To do: Write out precisely the lines beginning with the line that contains "The image size is (673, 396)." and ending with the last line of the entries, and no other lines.

Stored items from a collection
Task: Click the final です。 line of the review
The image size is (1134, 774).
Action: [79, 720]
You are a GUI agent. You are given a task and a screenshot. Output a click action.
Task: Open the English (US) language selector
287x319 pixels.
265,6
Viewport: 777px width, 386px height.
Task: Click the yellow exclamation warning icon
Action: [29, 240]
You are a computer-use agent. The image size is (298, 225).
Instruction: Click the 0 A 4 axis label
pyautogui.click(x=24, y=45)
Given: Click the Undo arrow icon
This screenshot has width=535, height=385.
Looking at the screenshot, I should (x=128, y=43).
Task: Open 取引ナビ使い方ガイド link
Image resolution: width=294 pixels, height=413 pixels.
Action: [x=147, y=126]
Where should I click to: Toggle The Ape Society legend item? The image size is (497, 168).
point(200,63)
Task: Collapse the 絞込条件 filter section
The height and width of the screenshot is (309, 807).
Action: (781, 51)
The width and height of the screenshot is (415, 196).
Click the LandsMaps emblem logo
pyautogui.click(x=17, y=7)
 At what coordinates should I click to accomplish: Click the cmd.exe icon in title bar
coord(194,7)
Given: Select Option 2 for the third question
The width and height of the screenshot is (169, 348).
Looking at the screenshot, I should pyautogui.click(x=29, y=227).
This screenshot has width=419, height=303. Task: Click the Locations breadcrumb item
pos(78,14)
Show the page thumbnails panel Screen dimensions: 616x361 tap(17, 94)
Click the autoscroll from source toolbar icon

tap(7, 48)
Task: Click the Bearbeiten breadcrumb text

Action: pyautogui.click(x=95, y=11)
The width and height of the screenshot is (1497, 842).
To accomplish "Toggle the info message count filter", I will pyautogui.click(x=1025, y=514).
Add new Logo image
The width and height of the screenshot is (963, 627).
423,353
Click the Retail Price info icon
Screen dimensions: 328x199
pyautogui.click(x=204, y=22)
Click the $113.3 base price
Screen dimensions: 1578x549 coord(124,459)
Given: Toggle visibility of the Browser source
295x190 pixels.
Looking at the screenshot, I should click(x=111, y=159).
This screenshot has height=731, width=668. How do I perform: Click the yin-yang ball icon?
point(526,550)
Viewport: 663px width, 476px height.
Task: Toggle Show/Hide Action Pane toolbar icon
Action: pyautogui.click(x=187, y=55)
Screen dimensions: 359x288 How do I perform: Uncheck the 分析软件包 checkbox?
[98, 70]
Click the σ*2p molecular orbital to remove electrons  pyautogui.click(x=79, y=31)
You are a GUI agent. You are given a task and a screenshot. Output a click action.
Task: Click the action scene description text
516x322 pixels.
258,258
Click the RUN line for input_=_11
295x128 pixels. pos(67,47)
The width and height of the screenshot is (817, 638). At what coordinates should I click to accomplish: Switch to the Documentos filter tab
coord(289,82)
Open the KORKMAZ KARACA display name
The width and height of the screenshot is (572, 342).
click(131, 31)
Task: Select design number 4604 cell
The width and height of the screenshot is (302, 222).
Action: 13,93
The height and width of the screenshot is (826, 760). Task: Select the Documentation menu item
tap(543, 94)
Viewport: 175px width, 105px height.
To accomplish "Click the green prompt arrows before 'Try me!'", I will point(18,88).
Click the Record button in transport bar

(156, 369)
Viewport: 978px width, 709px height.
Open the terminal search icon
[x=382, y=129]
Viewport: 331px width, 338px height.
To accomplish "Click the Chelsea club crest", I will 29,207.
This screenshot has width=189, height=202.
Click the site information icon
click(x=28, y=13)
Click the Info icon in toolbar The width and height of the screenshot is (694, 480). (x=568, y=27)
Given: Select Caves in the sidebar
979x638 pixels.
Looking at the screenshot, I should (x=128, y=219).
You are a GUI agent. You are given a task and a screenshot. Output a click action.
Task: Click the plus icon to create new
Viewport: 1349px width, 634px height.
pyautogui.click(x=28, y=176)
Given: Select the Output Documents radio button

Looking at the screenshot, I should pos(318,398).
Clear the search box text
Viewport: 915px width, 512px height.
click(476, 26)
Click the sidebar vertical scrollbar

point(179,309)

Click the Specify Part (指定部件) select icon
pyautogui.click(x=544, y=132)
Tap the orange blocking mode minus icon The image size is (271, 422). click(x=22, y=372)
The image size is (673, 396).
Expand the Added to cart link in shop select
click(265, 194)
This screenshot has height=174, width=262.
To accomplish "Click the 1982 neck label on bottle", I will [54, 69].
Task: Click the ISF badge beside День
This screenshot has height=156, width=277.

Expected output:
The image size is (673, 396).
Expand the Added to cart link in shop select
click(265, 194)
This screenshot has height=174, width=262.
To accomplish "Click the 1982 neck label on bottle", I will [54, 69].
Task: Click the ISF badge beside День
This screenshot has height=156, width=277.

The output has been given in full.